Foods to avoid, and dishes to have you sleeping like a baby
There are foods (and drinks) which harm our sleep, while others enhance it. This guide will help you determine what to avoid and what to make part of your diet.
Alcohol, even in small amounts, can cause fragmented sleep as it leads to dehydration, prompts the need to visit the toilet, and induces heartburn.
Similarly, spicy foods can cause heartburn in people prone to indigestion, so are best avoided in the hours before bed.
Caffeine is a stimulant that blocks the chemicals in the brain that make you sleep. It might be helpful to save your caffiene fix for the morning to kick-start your day. After midday use caffeine-free alternatives.
Foods containing the amino acid tryamine – such as cheese, bacon, nuts, avocado and pepperoni – may inhibit sleep as it contains a hormone, norepinephrine, that can stimulate the brain.
Eating lots of sugar can affect your sleep. The main contributors to increased sugar levels are soft drinks and table sugar added to foods and drinks.
But here’s the good news – there are quite a few foods that heal and will help you to slumber.
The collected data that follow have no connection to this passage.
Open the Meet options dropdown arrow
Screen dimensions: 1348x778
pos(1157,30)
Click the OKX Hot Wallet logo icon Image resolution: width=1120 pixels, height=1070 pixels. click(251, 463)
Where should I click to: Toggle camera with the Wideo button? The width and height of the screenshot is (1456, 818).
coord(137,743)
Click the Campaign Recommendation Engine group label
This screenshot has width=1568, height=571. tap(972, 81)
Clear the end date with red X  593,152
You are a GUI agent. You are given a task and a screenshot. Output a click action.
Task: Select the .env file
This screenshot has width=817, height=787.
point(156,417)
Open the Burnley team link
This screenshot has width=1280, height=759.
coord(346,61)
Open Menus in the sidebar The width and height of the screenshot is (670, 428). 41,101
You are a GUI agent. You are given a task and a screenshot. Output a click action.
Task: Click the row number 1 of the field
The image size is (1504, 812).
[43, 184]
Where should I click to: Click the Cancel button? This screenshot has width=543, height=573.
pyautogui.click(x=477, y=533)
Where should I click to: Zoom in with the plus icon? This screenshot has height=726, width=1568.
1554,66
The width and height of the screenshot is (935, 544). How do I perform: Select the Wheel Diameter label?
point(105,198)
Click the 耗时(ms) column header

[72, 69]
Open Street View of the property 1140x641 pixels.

The perfect option for an evening meal is one that is rich in carbohydrates (pasta, rice and potatoes) combined with foods rich in vitamin B6 and tryptophan - such as lentils, oily fish, meat and poultry.
Tryptophan is needed to make the melatonin in the brain and that, in turn, makes you feel drowsy. Carbohydrates are important because they enhance the uptake of tryptophan in the body. Vitamin B6 also boosts melatonin production.
Magnesium - found for example in dark, green leafy veg, seeds, and wholegrains, beans and pulses and oily fish – activates the parasympathetic nervous system, which is responsible for relaxation and ultimately helps to prepare your body for sleep. Magnesium also regulates melatonin, which guides the body’s sleep/wake cycles. So it’s a good idea to include magnesium-rich foods in your diet.
Calcium – found in dairy products, canned fish, shellfish, and dark green veg – is needed to convert tryptophan to melatonin. Research in the European Neurology journal has shown that disturbances in sleep may be related to too little calcium.
Herbs and supplements can be a useful way to bridge any gaps in the diet that may be impacting on your ability to sleep.
While your first choice of nutrition should always be food, if used in the right way supplements may be beneficial if your diet is lacking a certain nutrient.
If you are considering taking a supplement then do so for a few months then stop for a month to establish if it is helping.